#### Passage provided
Videos
R.. is correct in his answer to the second part of your question: this code is not advised when using a modern C compiler.
But to answer the first part of your question, what this is actually doing is:
(
(int)( // 4.
&( ( // 3.
(a*)(0) // 1.
)->b ) // 2.
)
)
Working from the inside out, this is ...
- Casting the value zero to the struct pointer type
a* - Getting the struct field b of this (illegally placed) struct object
- Getting the address of this
bfield - Casting the address to an
int
Conceptually this is placing a struct object at memory address zero and then finding out at what the address of a particular field is. This could allow you to figure out the offsets in memory of each field in a struct so you could write your own serializers and deserializers to convert structs to and from byte arrays.
Of course if you would actually dereference a zero pointer your program would crash, but actually everything happens in the compiler and no actual zero pointer is dereferenced at runtime.
In most of the original systems that C ran on the size of an int was 32 bits and was the same as a pointer, so this actually worked.
It has no advantages and should not be used, since it invokes undefined behavior (and uses the wrong type - int instead of size_t).
The C standard defines an offsetof macro in stddef.h which actually works, for cases where you need the offset of an element in a structure, such as:
#include <stddef.h>
struct foo {
int a;
int b;
char *c;
};
struct struct_desc {
const char *name;
int type;
size_t off;
};
static const struct struct_desc foo_desc[] = {
{ "a", INT, offsetof(struct foo, a) },
{ "b", INT, offsetof(struct foo, b) },
{ "c", CHARPTR, offsetof(struct foo, c) },
};
which would let you programmatically fill the fields of a struct foo by name, e.g. when reading a JSON file.
At no point in the above code is anything dereferenced. A dereference occurs when the * or -> is used on an address value to find referenced value. The only use of * above is in a type declaration for the purpose of casting.
The -> operator is used above but it's not used to access the value. Instead it's used to grab the address of the value. Here is a non-macro code sample that should make it a bit clearer
SomeType *pSomeType = GetTheValue();
int* pMember = &(pSomeType->SomeIntMember);
The second line does not actually cause a dereference (implementation dependent). It simply returns the address of SomeIntMember within the pSomeType value.
What you see is a lot of casting between arbitrary types and char pointers. The reason for char is that it's one of the only type (perhaps the only) type in the C89 standard which has an explicit size. The size is 1. By ensuring the size is one, the above code can do the evil magic of calculating the true offset of the value.
In ANSI C, offsetof is NOT defined like that. One of the reasons it's not defined like that is that some environments will indeed throw null pointer exceptions, or crash in other ways. Hence, ANSI C leaves the implementation of offsetof( ) open to compiler builders.
The code shown above is typical for compilers/environments that do not actively check for NULL pointers, but fail only when bytes are read from a NULL pointer.
It's a builtin provided by the GCC compiler to implement the offsetof macro that is specified by the C and C++ Standard:
GCC - offsetof
It returns the offset in bytes that a member of a POD struct/union is at.

#### Your instructions
Resume the discussion of the C offsetof macro, starting right after its final sentence.

#### Excerpted data
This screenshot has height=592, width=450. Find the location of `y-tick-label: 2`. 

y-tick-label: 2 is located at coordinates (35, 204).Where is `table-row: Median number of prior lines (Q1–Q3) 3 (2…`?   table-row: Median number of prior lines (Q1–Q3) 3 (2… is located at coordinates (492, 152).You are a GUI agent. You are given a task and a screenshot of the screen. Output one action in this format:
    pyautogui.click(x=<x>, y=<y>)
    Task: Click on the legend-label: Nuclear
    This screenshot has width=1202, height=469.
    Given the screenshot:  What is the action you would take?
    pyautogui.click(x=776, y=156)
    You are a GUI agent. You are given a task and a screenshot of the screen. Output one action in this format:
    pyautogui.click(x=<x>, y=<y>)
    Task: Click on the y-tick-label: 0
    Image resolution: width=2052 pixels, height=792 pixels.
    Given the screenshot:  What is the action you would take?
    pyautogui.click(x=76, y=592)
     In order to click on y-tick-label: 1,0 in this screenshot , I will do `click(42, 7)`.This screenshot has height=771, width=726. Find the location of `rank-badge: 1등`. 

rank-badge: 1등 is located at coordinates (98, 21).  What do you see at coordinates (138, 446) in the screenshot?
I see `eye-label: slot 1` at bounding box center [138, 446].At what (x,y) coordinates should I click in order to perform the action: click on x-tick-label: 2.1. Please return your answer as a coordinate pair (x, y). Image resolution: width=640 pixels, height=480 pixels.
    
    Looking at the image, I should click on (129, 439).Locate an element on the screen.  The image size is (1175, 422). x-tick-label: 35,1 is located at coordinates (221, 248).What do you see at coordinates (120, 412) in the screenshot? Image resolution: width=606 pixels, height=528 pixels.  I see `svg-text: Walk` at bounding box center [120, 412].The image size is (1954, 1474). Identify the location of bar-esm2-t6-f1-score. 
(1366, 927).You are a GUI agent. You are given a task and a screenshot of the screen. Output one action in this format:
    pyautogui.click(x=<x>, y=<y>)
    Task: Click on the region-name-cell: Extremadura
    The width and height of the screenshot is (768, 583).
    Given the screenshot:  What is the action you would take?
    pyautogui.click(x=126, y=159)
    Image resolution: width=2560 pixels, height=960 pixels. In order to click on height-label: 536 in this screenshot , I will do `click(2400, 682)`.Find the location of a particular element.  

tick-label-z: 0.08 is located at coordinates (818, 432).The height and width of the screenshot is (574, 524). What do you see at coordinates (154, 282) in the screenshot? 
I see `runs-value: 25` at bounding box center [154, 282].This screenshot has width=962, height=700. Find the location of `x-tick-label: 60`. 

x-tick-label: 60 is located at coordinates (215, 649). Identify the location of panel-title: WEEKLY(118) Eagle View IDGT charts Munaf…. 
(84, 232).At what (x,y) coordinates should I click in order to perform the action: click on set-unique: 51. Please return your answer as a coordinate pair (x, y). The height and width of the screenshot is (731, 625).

#### Response below
Sample:
struct abc1 { int a, b, c; };
union abc2 { int a, b, c; };
struct abc3 { abc3() { } int a, b, c; }; // non-POD
union abc4 { abc4() { } int a, b, c; }; // non-POD
assert(offsetof(abc1, a) == 0); // always, because there's no padding before a.
assert(offsetof(abc1, b) == 4); // here, on my system
assert(offsetof(abc2, a) == offsetof(abc2, b)); // (members overlap)
assert(offsetof(abc3, c) == 8); // undefined behavior. GCC outputs warnings
assert(offsetof(abc4, a) == 0); // undefined behavior. GCC outputs warnings
@Jonathan provides a nice example of where you can use it. I remember having seen it used to implement intrusive lists (lists whose data items include next and prev pointers itself), but I can't remember where it was helpful in implementing it, sadly.
As @litb points out and @JesperE shows, offsetof() provides an integer offset in bytes (as a size_t value).
When might you use it?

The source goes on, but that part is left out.